According to the latest survey and analysis the use of debit cards for point-of-sale purchases is rising sharply, while cardholders continue to prefer PIN debit over signature debit, according to a study released recently by the Star electronic funds transfer network, a unit of Denver-based First Data Corp. (As always, click the graphic to enlarge to full size)
The study is the latest in a series of annual debit reports the network has sponsored since 2002.
Among consumers surveyed for the study last fall, some 74% reported having used a debit card for a POS transaction within the past 30 days, up from 70% in 2006 and 62% in 2005.
The increase in POS usage was most pronounced among consumers who earn $100,000 or more, with three-quarters reporting usage within the previous 30 days compared with 69% in 2006.
By age, the increase was greatest among those in the 25-to-41 group, where the usage rate rose from 77% to 82%. (See Chart on Right)
At the same time, reasons for not using a debit card for purchases are weakening, according to the survey. Only 48% of respondents said they preferred other means of payment (cash, credit card, or check) in 2007, down sharply from 62% in 2006.
Again, these preferences depend critically on income. Nearly two-thirds of those earning $100,000 or more per year preferred other means, with a strong preference for credit cards. By contrast, just 38% of those earning under $50,000, and 51% of those in the $50,000-to-$100,000 range, had a similar preference for other payment methods.
The study also asked those respondents who had not used their debit cards for POS purchases within the past 30 days what features would encourage them to start using their cards at the cash register.
Scoring highest on this list was fraud protection and assurances of no liability for fraud (70%), followed by ease of use (68%). The lowest scores were registered by avoiding pocket change (34%), attraction of the latest technology (32%), and family-member sharing of cards (26%).
As has been the case since 2002, consumers preferred PIN debit in the latest survey over signature debit, with 54% opting for PIN, 38% for signature. Some 6% said they like both equally or don’t care about the matter. This mirrors the results in 2006 and shows a significant increase for PIN since 2005, when 45% opted for that method of authentication.

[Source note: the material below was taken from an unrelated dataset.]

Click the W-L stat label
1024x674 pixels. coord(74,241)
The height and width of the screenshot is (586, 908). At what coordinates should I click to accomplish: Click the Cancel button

The leading reason consumers give for preferring PIN is their perception that PINs offer greater security, with 44% citing this reason. This result has changed little over the years, despite news stories over the past year or so in which criminals have gained access to PINs with rigged devices and used the data along with fake cards at ATMs to loot consumer accounts.
Overall, respondents report making on average 24.6 POS transactions in the previous 30 days, flat with 2006. Of these, 13.6 transactions were performed with PINs and 11 with signatures. While PIN-only users made fewer transactions (12.2) than exclusive signature users (16.9), those who use both methods tended to use PINs more often than signature (23.3 total, with 14.3 using PINs and 9.1 signature-based).
For the latest report, which Star calls its “Consumer Payments Usage and Segmentation Study,” the network sponsored a survey of 3,523 consumers age 18 or older, conducted in a random phone canvass between Oct. 31 and Dec. 2 last year.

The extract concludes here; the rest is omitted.